Двойное дно — страница 8 из 85

Это было, конечно же, напрямую связано с ее профессией. Провести дело — провести его честно и самозабвенно по всем инстанциям, — и если оно все же окажется проиграно, не унывая, начать новое, — и это, новое, тут же снова превратится в самое главное. Дополнительным источником оптимизма служила сама природа юридической защиты: даже на проигранное в Верховном суде дело можно было со временем подать «надзорную жалобу» — ощущения окончательного поражения, кроме двух «расстрельных» случаев, не возникало. Много раз мать возвращалась домой из суда и произносила с непоколебимой уверенностью одно-единственное слово: «Отменят!» Это означало, что ее подзащитного приговорили к расстрелу, и она действительно добивалась отмены или смягчения этого приговора.

О смертной казни я с нею — да и с другими адвокатами — много спорил. Они — даже в пятидесятые, когда у всех на памяти был беспредел, и прежде всего тюремный и лагерный беспредел, возникший сразу же после сталинской отмены смертной казни, — руководствовались банальным ныне набором догматов, включая, естественно, неизбежность судебных и следственных ошибок. Я уже тогда понимал, как понимаю и сейчас, что некий коэффициент дикости, на который надо умножать или делить все происходящее в стране, сохраняет позитивную эффективность, лишь пока он распространяется на всё в равной мере.
== == ==
= Задание 1 =
Отберите все строки, в которых встречается слово «Cookie»; регистр букв имеет значение.
Приведённые далее строки никак не связаны с текстом.

= Материал для обработки =
== == ==
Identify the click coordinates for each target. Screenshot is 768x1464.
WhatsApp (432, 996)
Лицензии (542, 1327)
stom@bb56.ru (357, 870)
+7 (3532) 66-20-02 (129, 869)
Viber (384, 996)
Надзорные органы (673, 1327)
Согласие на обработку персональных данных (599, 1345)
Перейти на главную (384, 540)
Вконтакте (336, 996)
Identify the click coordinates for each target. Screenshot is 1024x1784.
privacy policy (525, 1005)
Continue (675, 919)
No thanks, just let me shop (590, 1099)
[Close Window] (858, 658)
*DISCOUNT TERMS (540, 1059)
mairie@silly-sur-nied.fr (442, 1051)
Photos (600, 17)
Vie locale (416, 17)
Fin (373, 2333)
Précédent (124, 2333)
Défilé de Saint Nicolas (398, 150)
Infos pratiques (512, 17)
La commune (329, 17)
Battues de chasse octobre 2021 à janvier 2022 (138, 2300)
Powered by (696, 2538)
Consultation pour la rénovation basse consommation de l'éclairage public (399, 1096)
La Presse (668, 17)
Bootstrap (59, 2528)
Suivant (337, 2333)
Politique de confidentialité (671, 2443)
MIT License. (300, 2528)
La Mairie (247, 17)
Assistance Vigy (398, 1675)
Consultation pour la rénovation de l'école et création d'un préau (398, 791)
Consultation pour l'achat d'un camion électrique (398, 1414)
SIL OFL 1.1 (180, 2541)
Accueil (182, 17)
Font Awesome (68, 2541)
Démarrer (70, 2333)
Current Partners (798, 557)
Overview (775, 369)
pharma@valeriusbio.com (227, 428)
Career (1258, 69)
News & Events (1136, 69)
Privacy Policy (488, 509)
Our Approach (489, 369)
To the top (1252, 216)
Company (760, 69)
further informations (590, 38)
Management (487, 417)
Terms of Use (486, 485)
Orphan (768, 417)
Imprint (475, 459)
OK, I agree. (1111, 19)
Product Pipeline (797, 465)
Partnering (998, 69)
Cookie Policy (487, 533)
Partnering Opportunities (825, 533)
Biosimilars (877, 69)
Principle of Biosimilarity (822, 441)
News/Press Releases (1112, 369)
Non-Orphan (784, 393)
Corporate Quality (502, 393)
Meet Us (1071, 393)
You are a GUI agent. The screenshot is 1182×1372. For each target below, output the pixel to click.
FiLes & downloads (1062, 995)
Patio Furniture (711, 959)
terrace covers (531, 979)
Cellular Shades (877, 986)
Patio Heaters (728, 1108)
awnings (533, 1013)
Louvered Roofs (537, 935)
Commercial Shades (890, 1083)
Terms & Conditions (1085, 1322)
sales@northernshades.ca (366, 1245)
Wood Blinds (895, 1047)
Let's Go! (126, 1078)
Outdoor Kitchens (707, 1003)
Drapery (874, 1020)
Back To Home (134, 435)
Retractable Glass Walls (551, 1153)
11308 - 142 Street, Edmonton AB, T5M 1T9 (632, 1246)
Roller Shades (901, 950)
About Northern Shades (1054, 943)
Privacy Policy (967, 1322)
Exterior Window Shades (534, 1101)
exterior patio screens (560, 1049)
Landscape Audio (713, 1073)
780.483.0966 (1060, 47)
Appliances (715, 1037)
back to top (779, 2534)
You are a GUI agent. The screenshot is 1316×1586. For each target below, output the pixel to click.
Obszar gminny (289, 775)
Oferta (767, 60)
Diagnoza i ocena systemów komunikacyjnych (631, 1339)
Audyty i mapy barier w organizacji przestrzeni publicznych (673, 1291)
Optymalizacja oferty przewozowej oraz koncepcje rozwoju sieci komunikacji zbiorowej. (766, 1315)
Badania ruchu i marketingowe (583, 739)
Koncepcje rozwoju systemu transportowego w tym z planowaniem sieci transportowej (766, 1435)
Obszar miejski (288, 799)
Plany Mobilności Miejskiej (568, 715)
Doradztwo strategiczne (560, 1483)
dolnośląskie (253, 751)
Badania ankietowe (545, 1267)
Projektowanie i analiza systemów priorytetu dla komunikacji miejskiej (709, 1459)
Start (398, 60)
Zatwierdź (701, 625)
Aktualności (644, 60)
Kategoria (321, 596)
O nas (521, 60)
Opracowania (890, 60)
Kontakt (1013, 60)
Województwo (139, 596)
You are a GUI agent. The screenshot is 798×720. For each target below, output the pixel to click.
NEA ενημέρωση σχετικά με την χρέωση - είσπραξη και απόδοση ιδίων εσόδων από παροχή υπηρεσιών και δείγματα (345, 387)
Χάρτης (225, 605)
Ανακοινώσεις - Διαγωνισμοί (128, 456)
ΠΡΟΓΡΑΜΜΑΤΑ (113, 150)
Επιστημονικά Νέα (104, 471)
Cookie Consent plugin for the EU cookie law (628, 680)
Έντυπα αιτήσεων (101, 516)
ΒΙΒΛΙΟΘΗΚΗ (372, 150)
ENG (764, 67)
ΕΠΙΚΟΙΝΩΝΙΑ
== == ==
= Задание 2 =
Процитируйте из текста дословно всё от слов «Двойное дно —» до слов «смягчения этого приговора.» включительно.

= Правильный ответ 1 =
Cookie Policy (487, 533)
Cookie Consent plugin for the EU cookie law (628, 680)

= Правильный ответ 2 =
Двойное дно — страница 8 из 85

Это было, конечно же, напрямую связано с ее профессией. Провести дело — провести его честно и самозабвенно по всем инстанциям, — и если оно все же окажется проиграно, не унывая, начать новое, — и это, новое, тут же снова превратится в самое главное. Дополнительным источником оптимизма служила сама природа юридической защиты: даже на проигранное в Верховном суде дело можно было со временем подать «надзорную жалобу» — ощущения окончательного поражения, кроме двух «расстрельных» случаев, не возникало. Много раз мать возвращалась домой из суда и произносила с непоколебимой уверенностью одно-единственное слово: «Отменят!» Это означало, что ее подзащитного приговорили к расстрелу, и она действительно добивалась отмены или смягчения этого приговора.